Given data —
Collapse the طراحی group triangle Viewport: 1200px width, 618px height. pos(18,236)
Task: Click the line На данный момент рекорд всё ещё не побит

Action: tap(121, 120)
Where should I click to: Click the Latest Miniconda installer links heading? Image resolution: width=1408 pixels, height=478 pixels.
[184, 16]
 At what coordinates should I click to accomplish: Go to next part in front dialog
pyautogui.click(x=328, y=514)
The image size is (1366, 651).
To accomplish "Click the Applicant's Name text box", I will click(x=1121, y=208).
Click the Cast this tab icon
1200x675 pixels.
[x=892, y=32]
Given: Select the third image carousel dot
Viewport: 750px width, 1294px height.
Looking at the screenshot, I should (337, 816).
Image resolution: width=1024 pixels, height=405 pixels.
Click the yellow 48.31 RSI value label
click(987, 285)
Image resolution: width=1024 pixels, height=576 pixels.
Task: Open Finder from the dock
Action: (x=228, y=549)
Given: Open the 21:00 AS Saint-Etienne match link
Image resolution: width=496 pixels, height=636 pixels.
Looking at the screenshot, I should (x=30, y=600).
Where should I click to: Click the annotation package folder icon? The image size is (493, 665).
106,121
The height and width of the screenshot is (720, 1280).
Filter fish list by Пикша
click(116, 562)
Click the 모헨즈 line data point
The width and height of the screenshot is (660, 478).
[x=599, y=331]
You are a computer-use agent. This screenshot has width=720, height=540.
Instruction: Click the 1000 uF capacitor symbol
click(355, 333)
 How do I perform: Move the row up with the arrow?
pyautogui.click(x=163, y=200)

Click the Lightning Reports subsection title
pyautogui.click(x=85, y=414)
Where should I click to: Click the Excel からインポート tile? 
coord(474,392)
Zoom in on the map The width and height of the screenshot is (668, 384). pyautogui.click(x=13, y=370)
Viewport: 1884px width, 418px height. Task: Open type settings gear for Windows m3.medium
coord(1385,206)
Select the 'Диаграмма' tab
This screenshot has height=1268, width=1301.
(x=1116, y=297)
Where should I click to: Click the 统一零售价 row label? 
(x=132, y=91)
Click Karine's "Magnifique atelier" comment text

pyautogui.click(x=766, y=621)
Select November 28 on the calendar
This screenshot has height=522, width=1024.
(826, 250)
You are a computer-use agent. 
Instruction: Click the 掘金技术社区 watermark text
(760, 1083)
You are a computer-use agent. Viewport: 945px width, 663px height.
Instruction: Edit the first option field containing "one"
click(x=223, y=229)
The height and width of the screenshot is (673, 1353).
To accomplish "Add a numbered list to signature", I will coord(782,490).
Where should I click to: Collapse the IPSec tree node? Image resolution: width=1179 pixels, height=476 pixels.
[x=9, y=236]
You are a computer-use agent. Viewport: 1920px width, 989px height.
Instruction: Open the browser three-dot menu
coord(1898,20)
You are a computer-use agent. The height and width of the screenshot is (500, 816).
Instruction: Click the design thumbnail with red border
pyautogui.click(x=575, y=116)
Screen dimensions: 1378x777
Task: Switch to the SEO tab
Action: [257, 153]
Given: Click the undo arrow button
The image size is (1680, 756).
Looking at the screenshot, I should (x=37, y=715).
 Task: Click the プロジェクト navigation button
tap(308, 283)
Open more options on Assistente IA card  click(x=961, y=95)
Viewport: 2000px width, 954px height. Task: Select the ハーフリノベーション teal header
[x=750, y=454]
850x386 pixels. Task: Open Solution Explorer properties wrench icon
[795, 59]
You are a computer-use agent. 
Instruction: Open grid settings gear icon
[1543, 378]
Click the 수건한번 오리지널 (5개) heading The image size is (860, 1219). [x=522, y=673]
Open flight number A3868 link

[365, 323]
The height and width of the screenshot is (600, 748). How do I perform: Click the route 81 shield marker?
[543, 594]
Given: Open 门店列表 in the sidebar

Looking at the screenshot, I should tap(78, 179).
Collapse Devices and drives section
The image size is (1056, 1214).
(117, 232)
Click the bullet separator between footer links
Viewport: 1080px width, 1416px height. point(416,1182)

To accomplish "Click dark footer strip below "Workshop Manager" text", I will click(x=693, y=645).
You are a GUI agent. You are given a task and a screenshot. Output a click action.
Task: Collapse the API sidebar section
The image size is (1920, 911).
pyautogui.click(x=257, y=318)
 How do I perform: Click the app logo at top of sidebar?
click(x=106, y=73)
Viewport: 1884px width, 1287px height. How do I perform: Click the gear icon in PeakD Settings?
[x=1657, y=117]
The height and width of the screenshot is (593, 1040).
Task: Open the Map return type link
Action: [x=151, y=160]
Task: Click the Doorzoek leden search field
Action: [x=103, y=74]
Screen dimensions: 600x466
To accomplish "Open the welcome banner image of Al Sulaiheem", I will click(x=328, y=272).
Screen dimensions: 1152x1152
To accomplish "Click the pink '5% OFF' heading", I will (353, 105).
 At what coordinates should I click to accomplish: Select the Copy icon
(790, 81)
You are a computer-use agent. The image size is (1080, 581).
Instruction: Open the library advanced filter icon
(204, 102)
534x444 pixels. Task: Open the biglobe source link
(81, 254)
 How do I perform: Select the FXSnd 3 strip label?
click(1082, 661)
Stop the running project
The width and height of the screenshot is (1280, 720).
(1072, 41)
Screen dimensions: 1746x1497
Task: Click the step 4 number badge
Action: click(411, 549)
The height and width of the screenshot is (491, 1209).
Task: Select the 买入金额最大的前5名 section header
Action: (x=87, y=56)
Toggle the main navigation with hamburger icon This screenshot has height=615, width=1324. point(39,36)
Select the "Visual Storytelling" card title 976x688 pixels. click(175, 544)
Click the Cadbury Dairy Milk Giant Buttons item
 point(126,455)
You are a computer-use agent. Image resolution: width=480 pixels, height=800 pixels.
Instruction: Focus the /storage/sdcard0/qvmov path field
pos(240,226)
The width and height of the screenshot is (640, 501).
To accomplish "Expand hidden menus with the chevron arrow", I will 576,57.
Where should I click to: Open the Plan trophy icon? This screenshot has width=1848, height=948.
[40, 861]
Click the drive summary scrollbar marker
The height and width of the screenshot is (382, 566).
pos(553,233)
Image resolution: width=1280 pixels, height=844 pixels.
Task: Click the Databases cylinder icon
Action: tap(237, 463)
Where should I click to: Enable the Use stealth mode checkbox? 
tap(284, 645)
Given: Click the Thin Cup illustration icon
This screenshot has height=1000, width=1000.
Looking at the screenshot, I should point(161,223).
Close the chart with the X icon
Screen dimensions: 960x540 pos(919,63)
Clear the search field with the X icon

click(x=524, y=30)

Exercise — Scan the entries above for the word "computer". Report the lines that hold it.

Answer to this task —
You are a computer-use agent. This screenshot has width=720, height=540.
You are a computer-use agent. 
You are a computer-use agent. Viewport: 945px width, 663px height.
You are a computer-use agent. Viewport: 1920px width, 989px height.
You are a computer-use agent. The height and width of the screenshot is (500, 816).
You are a computer-use agent. 
You are a computer-use agent. The image size is (1080, 581).
You are a computer-use agent. Image resolution: width=480 pixels, height=800 pixels.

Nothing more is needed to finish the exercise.